Morgens, gegen 9 Uhr im Konrad-Adenauer-Haus, der CDU-Parteizentrale in Berlin. CSU-Chef Horst Seehofer hält die Arme hinter dem Rücken. Er sagt, die Verhandlungen über eine neue Bundesregierung seien seit dem SPD-Parteitag nicht einfacher geworden. Wenige Minuten später sagt Kanzlerin Angela Merkel (CDU), es gehe darum, einen Aufbruch „nicht nur für Europa, sondern auch für Deutschland“ zu erreichen. Schließlich tritt SPD-Chef Martin Schulz auf und erklärt, warum gerade doch der Aufbruch für Europa besonders wichtig sei.

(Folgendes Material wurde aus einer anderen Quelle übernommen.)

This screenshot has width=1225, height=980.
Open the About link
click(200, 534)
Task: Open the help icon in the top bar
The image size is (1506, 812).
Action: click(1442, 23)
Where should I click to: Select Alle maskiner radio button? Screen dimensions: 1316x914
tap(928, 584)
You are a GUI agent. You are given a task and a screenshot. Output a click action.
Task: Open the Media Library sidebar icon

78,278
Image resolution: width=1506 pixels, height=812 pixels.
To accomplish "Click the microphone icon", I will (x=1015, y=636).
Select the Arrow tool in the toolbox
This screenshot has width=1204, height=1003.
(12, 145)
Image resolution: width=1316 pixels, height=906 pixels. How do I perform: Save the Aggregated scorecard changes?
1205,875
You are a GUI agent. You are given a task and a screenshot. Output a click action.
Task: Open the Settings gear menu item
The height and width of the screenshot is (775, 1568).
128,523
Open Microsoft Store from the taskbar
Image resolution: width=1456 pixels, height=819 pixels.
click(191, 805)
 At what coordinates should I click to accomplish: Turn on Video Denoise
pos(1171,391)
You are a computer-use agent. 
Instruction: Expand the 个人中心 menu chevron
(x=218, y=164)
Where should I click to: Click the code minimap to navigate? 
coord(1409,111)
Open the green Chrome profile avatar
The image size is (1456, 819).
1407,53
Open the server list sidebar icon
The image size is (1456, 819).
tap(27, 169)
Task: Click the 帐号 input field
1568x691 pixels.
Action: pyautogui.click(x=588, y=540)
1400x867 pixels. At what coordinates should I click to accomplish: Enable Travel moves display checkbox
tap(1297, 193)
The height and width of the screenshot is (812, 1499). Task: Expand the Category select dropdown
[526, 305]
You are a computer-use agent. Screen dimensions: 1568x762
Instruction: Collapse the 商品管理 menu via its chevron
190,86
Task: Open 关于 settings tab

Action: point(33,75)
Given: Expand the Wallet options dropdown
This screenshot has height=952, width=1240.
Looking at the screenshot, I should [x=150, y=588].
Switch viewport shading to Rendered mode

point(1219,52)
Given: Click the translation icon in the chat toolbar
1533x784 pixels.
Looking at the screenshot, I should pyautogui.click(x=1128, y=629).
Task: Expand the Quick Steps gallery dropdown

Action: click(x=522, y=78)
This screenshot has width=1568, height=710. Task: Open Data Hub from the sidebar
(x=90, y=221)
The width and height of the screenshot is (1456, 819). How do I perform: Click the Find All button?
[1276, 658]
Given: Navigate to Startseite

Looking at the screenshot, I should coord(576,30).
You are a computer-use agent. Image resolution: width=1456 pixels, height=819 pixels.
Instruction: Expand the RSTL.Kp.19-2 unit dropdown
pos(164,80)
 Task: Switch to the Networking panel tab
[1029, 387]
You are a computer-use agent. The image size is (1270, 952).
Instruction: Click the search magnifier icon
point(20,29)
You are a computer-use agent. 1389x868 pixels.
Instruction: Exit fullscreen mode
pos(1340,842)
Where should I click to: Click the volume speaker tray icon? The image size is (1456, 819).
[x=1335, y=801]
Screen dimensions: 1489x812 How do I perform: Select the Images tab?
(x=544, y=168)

Vor die Öffentlichkeit sind die drei Parteichefs zum offiziellen Beginn der Koalitionsverhandlungen also getrennt getreten. Danach haben sie sich zusammengesetzt – und nicht zuletzt über den Zeitplan geredet. Und der ist ehrgeizig. Das Zieldatum für das Ende der Verhandlungen ist bereits der Sonntag in der kommenden Woche, also der 4. Februar. Wenn nötig, gebe es auch noch zwei Tage drauf, sagte der Parlamentarische Geschäftsführer der Union, Michael Grosse-Brömer. Die Karnevalisten unter den Verhandlern wollen auf jeden Fall vor Weiberfastnacht fertig sein. Bundeskanzlerin Angela Merkel hat neulich bemerkt, die Karnevalsverbände müssten sich darauf einstellen, ihre Umzugswagen kurzfristig umzubauen.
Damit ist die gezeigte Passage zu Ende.